About this exercise: Write out word for word each line from the one containing "The height and" through the close of the listing, including both ends. Pictures do not belong in the copy.

Available data:

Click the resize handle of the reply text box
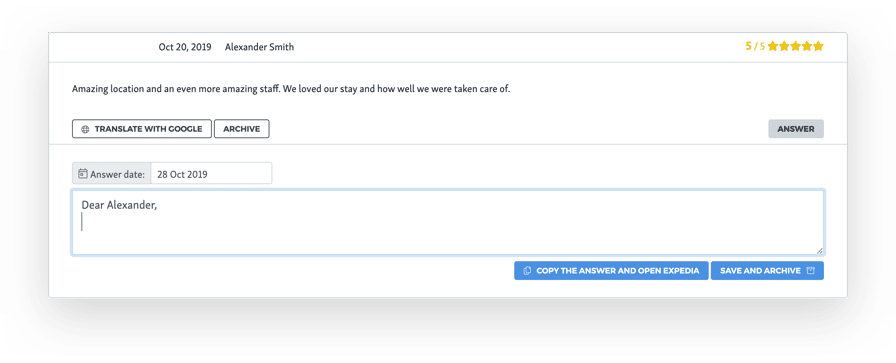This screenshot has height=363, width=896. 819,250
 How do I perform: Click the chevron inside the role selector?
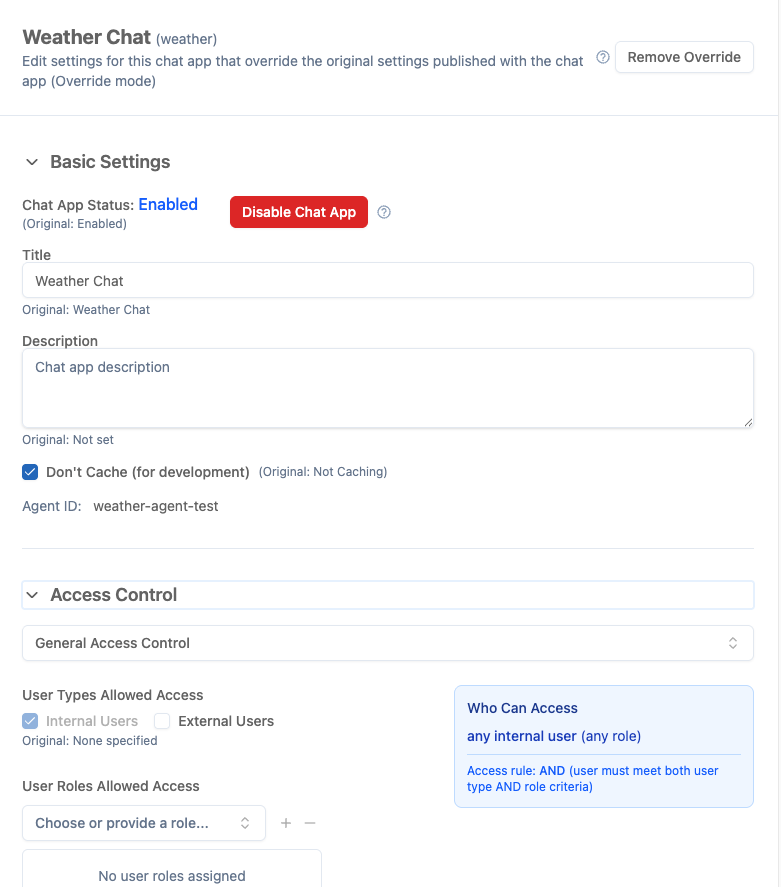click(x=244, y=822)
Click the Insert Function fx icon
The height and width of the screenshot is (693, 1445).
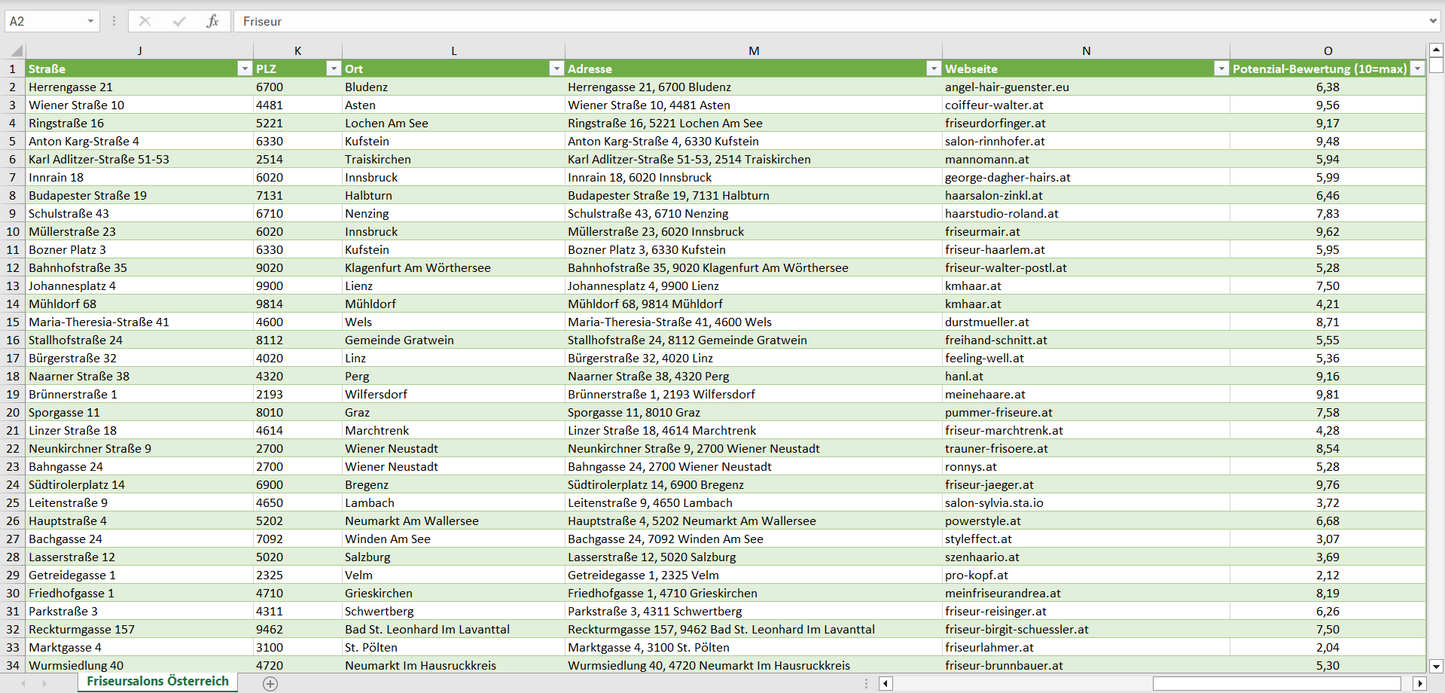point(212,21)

Result of this task:
The height and width of the screenshot is (693, 1445).
point(212,21)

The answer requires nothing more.